In math, 47% of Asian students performed at or above proficiency. So did 32% of white students, 12% of Hispanic students and 7% of black students.
But they’re stuck with an unfathomable paradox, unfathomable to them, but not to me, and not to most of you:
Educators and policy makers have long lamented that many seniors get diplomas even though they aren’t ready for college, careers or the military. Those who go to college often burn through financial aid or build debt while taking remedial classes that don’t earn credits toward a degree.
Bill Bushaw, executive director of the National Assessment Governing Board, which oversees the test, said the board was pleased that high school graduation rates were rising, but disappointed in the lack of progress in boosting students’ skills and knowledge.
That’s what happens when grade inflation, social promotion and racial pity mash up; high school diplomas are basically medical certifications that you have a pulse and are breathing at the age of eighteen.
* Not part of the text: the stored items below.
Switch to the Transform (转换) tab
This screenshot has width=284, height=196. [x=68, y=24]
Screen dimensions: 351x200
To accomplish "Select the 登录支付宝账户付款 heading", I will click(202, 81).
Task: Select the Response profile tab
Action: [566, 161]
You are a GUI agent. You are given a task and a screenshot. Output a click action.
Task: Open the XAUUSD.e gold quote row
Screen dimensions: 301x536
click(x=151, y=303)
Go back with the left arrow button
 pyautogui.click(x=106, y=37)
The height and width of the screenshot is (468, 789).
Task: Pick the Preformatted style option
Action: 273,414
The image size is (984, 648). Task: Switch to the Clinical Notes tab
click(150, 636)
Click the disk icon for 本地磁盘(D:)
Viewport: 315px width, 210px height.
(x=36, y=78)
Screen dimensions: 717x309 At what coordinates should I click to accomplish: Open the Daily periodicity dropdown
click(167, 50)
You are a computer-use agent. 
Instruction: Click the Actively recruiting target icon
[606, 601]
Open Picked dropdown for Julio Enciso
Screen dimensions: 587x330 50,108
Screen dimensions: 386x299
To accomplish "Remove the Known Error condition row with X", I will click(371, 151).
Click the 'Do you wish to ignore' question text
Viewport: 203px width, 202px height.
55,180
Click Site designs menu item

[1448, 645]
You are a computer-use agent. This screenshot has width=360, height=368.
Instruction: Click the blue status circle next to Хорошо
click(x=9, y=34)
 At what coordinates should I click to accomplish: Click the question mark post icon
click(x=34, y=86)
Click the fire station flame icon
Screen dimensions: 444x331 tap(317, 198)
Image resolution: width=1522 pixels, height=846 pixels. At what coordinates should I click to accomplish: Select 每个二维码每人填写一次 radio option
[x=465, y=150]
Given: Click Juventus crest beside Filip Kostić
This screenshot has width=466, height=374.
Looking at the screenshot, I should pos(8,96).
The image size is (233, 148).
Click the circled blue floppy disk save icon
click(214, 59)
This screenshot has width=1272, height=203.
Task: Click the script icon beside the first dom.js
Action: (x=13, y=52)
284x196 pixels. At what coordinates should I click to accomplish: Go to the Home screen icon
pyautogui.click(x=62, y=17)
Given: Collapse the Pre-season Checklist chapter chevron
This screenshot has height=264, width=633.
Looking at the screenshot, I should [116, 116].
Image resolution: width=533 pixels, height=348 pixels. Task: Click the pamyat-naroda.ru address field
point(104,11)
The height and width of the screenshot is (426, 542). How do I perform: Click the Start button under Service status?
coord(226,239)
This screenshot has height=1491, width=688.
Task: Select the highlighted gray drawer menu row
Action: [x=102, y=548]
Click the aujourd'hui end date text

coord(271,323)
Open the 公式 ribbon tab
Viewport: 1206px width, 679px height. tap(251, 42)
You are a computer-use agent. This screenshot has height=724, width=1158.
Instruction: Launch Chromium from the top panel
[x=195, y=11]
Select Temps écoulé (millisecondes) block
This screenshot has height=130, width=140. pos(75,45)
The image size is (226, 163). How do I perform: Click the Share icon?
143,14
Another point of order: Why are we supposed to get our panties in a bunch over not all high school seniors being college ready? If tertiary education is supposed to be more lofty and more prestigious and more difficult than secondary education, then it stands to reason and is a mathematical inevitability that some percentage of high school seniors less than a hundred, even less than fifty, are truly going to be college ready. If 100% of high school seniors are college ready, then that makes college nothing more than four more years of high school.